Niemand vroeg wanneer Martin voor het laatst thuis was geweest. Daar wilden ze het niet over hebben. Winter keek naar Ringmars profiel. Bertil had een jaar of vijf, zes geleden een conflict met zijn zoon gehad. Dat was nu uit de wereld, maar Bertil had het niet vergeten, dat had niemand van het gezin. Bertil was daarna nooit meer dezelfde geweest, als je zo’n domme uitdrukking kon gebruiken.
‘Toen hij een jaar of twintig was, heeft hij een keer de kerstham op de barbecue gegrild,’ zei Ringmar nu.
‘Nee, dat meen je niet,’ zei Aneta Djanali.
‘Het is waar. Op de dag voor kerstavond zette hij de barbecue op de veranda, vulde die met briketten en legde er een ham van vijf kilo op. Hij kon de briketten er natuurlijk niet allemaal in één keer op leggen. Dan was de barbecue waarschijnlijk gesmolten!’
‘Werkte het?’ vroeg Winter.
‘Het was de lekkerste ham die ik ooit heb geproefd,’ zei Ringmar.
‘Serieus?’
‘Ik meen het. De rooksmaak. En de ham was heerlijk sappig.’
‘Had hij de ham ook geglazuurd?’ vroeg Halders.
‘Natuurlijk.’
‘Hield jij het vlees vast terwijl hij het insmeerde?’

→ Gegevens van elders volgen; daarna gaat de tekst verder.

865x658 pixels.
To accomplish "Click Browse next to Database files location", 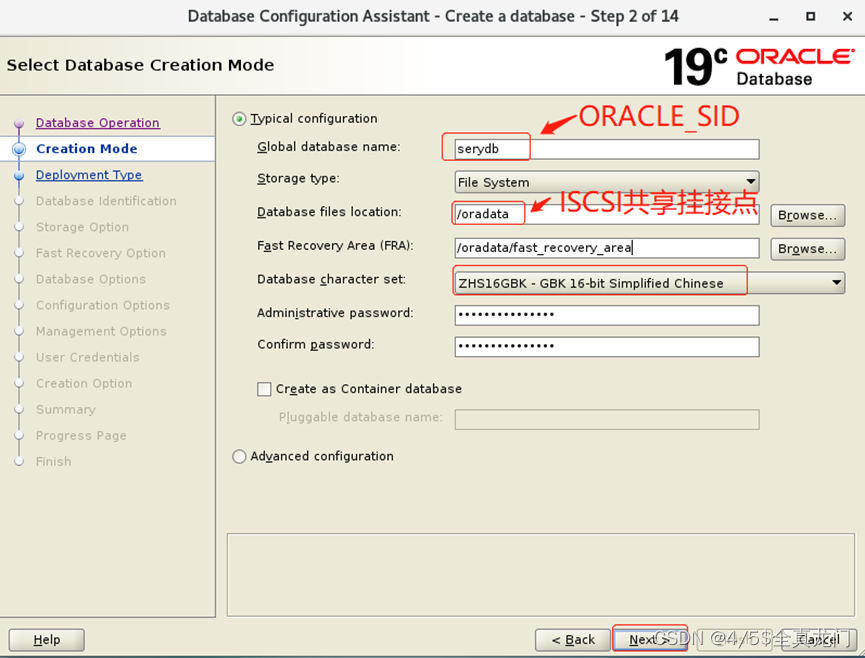I will (x=807, y=215).
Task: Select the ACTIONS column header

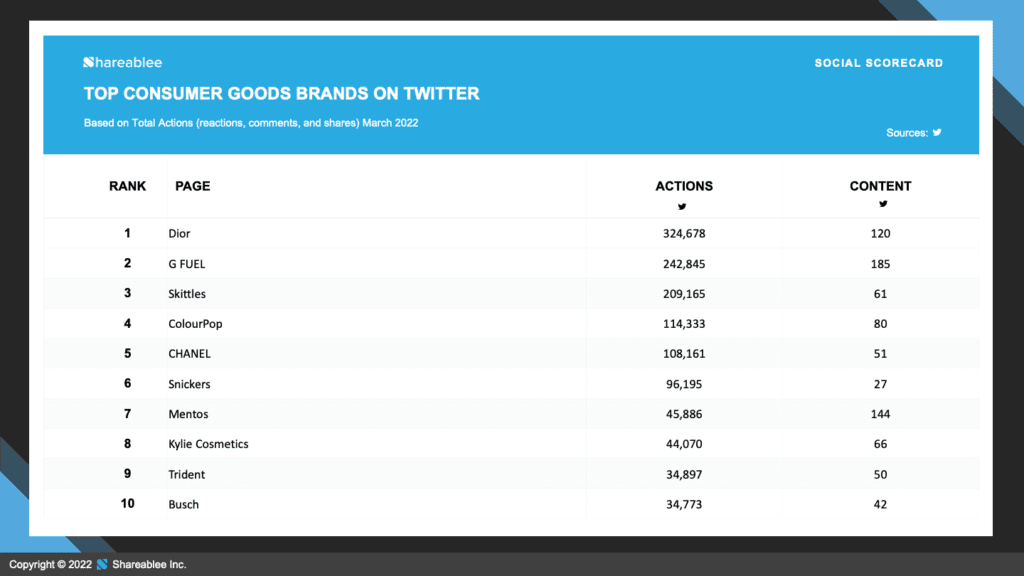Action: tap(684, 186)
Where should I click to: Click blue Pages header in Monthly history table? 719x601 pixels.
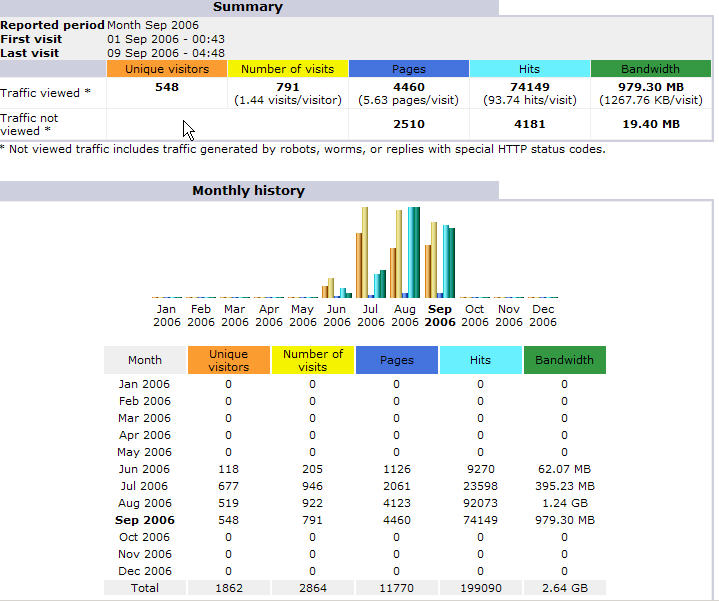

‘Daar kun je donder op zeggen,’ zei Ringmar. Hij stond op en liep naar Halders om de nieuwe, dure barbecue te bekijken. Er was nu meer rook, straks zou hij goed gloeien. Het was de eerste keer dat hij werd gebruikt. Halders zag er nog steeds trots uit. Hij beschouwde zich als een meester van de barbecue en liet zich niet uit het veld slaan door het verhaal over Martin Ringmar.
‘Bedankt voor de tip,’ zei Halders. ‘Op oudejaarsavond zal ik hier ossenhaas grillen.’
‘Goed, Fredrik.’
‘Ik eet bijna uitsluitend vegetarisch,’ zei Aneta Djanali.
‘Ik ben een vegetariër die vlees eet,’ zei Halders en hij glimlachte naar Ringmar. ‘Je bent welkom op oudejaarsavond.’ Hij keek de anderen aan. ‘Jullie zijn allemaal welkom.’
Allemaal hieven ze hun wijnglas om Halders te bedanken voor de uitnodiging, behalve Winter, die met een klein glas whisky toostte. Hij had een Corps aangestoken en de rook werd naar de rook van Halders’ barbecue gezogen, alsof die gezelschap zocht.
‘Wij zijn met Oud en Nieuw misschien in Azië,’ zei Ringmar.
‘Ja, ja, Kuala Lumpur, Singapore, daar hoef je ons niet jaloers mee te maken, Bertil,’ zei Halders.
‘Hij grilt misschien ook wel ham in Kuala Lumpur,’ zei Aneta Djanali. ‘Kun je hem dat niet vragen?’
‘Dat zal ik doen.’
‘Volgens mij is het nu tijd voor een paar voorgerechtjes,’ zei Halders. ‘Daar zijn de kinderen dol op.’
Er lagen diverse vleessoorten op het rooster, maar het meeste was lam. Dat was goed. Winter stond naast Halders en nipte aan zijn whisky. Straks zou hij een deel van het vlees met marinade bestrijken. Halders nam een slok van zijn whisky. De zon was nu achter een paar heuvels verdwenen, maar het was nog steeds erg warm. De lucht was prachtig blauw, de mooiste kleur blauw die er bestond, een diepe kleur.
‘Is dit een soort stilte voor de storm?’ vroeg Halders.
‘Aan welke storm denk je?’
‘Waarschijnlijk aan dezelfde als jij.’
‘Dat onderwerp hebben we vanmiddag vermeden, Fredrik. Misschien moeten we dat blijven doen.’
‘Ja, je hebt gelijk.’
‘Daar voelen we ons beter bij. Het is al intens genoeg.’
‘Denk jij er dan niet aan?’
‘Jawel.’
‘Wat is dan het verschil?’
‘Het verschil is dat we het niet hoeven horen.’
‘Voor zover ik weet, kun je gedachten ook horen. Vanbinnen. Soms helpt het om over dingen te praten.’
‘En soms niet.’
‘Maar het zou niet juist zijn tegenover Birgitta en Angela.’
Winter antwoordde niet. Hij zette zijn glas op het bijzettafeltje en pakte een kommetje met marinade. Het rook naar kruiden en knoflook en misschien nog iets zoets. Hij had geen zin meer in iets zoets. Er was nog schuimgebak over geweest.
‘Of tegenover de kinderen,’ ging Halders verder.
Winter bestreek de lamsschijven met marinade. Halders legde op dat moment net een paar gemarineerde lamsracks op het rooster. Hij keek naar Winter.
‘Het is te stil,’ zei hij. ‘Het is te rustig. Het is te mooi. Het voelt niet echt goed.’